→ **Excerpted records**
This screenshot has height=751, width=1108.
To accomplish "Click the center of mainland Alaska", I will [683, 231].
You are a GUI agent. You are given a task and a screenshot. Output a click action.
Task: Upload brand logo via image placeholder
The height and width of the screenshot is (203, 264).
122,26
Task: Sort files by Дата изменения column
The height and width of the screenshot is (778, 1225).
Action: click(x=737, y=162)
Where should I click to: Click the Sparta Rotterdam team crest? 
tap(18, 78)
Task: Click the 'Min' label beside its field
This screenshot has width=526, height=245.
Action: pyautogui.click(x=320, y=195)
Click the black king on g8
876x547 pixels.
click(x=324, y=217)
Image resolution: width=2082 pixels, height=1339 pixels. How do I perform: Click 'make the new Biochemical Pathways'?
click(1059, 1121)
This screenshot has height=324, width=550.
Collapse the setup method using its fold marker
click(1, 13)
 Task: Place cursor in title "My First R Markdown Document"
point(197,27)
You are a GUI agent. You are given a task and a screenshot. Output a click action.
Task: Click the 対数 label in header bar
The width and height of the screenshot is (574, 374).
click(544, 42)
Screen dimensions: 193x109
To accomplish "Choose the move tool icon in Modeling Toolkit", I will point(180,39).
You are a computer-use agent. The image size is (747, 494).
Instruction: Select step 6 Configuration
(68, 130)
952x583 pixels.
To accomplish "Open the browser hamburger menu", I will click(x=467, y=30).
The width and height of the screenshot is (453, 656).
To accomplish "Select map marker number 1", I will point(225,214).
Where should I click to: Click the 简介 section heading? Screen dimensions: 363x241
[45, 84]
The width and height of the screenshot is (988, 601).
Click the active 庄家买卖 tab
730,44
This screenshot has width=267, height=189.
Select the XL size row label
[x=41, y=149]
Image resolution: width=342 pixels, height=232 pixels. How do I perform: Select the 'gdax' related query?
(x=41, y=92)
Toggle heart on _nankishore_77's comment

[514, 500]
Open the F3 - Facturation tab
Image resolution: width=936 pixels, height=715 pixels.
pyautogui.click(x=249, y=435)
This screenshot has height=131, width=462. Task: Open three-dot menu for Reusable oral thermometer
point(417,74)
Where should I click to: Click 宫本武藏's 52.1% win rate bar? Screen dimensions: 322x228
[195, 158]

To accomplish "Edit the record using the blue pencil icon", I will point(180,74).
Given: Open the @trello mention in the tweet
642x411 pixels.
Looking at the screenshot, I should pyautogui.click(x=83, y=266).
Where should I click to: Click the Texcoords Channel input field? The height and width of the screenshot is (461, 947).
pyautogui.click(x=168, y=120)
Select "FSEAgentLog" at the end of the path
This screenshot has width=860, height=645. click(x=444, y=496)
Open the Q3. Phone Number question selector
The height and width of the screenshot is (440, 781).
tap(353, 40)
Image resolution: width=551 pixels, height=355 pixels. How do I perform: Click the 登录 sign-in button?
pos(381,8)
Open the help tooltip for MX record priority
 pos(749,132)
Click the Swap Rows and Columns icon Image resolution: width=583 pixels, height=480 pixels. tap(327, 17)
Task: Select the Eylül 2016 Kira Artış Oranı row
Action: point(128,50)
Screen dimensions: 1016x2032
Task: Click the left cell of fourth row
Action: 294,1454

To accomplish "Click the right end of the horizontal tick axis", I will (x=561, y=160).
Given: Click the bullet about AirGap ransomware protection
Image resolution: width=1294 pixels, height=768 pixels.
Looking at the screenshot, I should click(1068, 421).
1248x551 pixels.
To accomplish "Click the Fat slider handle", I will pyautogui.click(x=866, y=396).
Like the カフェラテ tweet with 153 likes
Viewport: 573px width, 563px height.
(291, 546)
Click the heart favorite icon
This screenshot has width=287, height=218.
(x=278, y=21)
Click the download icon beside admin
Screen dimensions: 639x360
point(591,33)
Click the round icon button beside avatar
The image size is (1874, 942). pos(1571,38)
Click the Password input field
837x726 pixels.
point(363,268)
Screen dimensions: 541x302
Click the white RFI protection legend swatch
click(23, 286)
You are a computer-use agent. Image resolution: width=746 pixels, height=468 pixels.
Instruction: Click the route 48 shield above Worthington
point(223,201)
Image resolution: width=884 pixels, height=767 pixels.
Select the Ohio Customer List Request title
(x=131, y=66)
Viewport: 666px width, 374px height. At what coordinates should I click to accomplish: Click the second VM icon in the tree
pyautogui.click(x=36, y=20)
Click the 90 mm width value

→ **Exercise brief**
The answer must be a verbatim transcription of all the entries.

→ **Task solution**
This screenshot has height=751, width=1108.
To accomplish "Click the center of mainland Alaska", I will [683, 231].
You are a GUI agent. You are given a task and a screenshot. Output a click action.
Task: Upload brand logo via image placeholder
The height and width of the screenshot is (203, 264).
122,26
Task: Sort files by Дата изменения column
The height and width of the screenshot is (778, 1225).
Action: click(x=737, y=162)
Where should I click to: Click the Sparta Rotterdam team crest? 
tap(18, 78)
Task: Click the 'Min' label beside its field
This screenshot has width=526, height=245.
Action: pyautogui.click(x=320, y=195)
Click the black king on g8
876x547 pixels.
click(x=324, y=217)
Image resolution: width=2082 pixels, height=1339 pixels. How do I perform: Click 'make the new Biochemical Pathways'?
click(1059, 1121)
This screenshot has height=324, width=550.
Collapse the setup method using its fold marker
click(1, 13)
 Task: Place cursor in title "My First R Markdown Document"
point(197,27)
You are a GUI agent. You are given a task and a screenshot. Output a click action.
Task: Click the 対数 label in header bar
The width and height of the screenshot is (574, 374).
click(544, 42)
Screen dimensions: 193x109
To accomplish "Choose the move tool icon in Modeling Toolkit", I will point(180,39).
You are a computer-use agent. The image size is (747, 494).
Instruction: Select step 6 Configuration
(68, 130)
952x583 pixels.
To accomplish "Open the browser hamburger menu", I will click(x=467, y=30).
The width and height of the screenshot is (453, 656).
To accomplish "Select map marker number 1", I will point(225,214).
Where should I click to: Click the 简介 section heading? Screen dimensions: 363x241
[45, 84]
The width and height of the screenshot is (988, 601).
Click the active 庄家买卖 tab
730,44
This screenshot has width=267, height=189.
Select the XL size row label
[x=41, y=149]
Image resolution: width=342 pixels, height=232 pixels. How do I perform: Select the 'gdax' related query?
(x=41, y=92)
Toggle heart on _nankishore_77's comment

[514, 500]
Open the F3 - Facturation tab
Image resolution: width=936 pixels, height=715 pixels.
pyautogui.click(x=249, y=435)
This screenshot has height=131, width=462. Task: Open three-dot menu for Reusable oral thermometer
point(417,74)
Where should I click to: Click 宫本武藏's 52.1% win rate bar? Screen dimensions: 322x228
[195, 158]

To accomplish "Edit the record using the blue pencil icon", I will point(180,74).
Given: Open the @trello mention in the tweet
642x411 pixels.
Looking at the screenshot, I should pyautogui.click(x=83, y=266).
Where should I click to: Click the Texcoords Channel input field? The height and width of the screenshot is (461, 947).
pyautogui.click(x=168, y=120)
Select "FSEAgentLog" at the end of the path
This screenshot has width=860, height=645. click(x=444, y=496)
Open the Q3. Phone Number question selector
The height and width of the screenshot is (440, 781).
tap(353, 40)
Image resolution: width=551 pixels, height=355 pixels. How do I perform: Click the 登录 sign-in button?
pos(381,8)
Open the help tooltip for MX record priority
 pos(749,132)
Click the Swap Rows and Columns icon Image resolution: width=583 pixels, height=480 pixels. tap(327, 17)
Task: Select the Eylül 2016 Kira Artış Oranı row
Action: point(128,50)
Screen dimensions: 1016x2032
Task: Click the left cell of fourth row
Action: 294,1454

To accomplish "Click the right end of the horizontal tick axis", I will (x=561, y=160).
Given: Click the bullet about AirGap ransomware protection
Image resolution: width=1294 pixels, height=768 pixels.
Looking at the screenshot, I should click(1068, 421).
1248x551 pixels.
To accomplish "Click the Fat slider handle", I will pyautogui.click(x=866, y=396).
Like the カフェラテ tweet with 153 likes
Viewport: 573px width, 563px height.
(291, 546)
Click the heart favorite icon
This screenshot has width=287, height=218.
(x=278, y=21)
Click the download icon beside admin
Screen dimensions: 639x360
point(591,33)
Click the round icon button beside avatar
The image size is (1874, 942). pos(1571,38)
Click the Password input field
837x726 pixels.
point(363,268)
Screen dimensions: 541x302
Click the white RFI protection legend swatch
click(23, 286)
You are a computer-use agent. Image resolution: width=746 pixels, height=468 pixels.
Instruction: Click the route 48 shield above Worthington
point(223,201)
Image resolution: width=884 pixels, height=767 pixels.
Select the Ohio Customer List Request title
(x=131, y=66)
Viewport: 666px width, 374px height. At what coordinates should I click to accomplish: Click the second VM icon in the tree
pyautogui.click(x=36, y=20)
Click the 90 mm width value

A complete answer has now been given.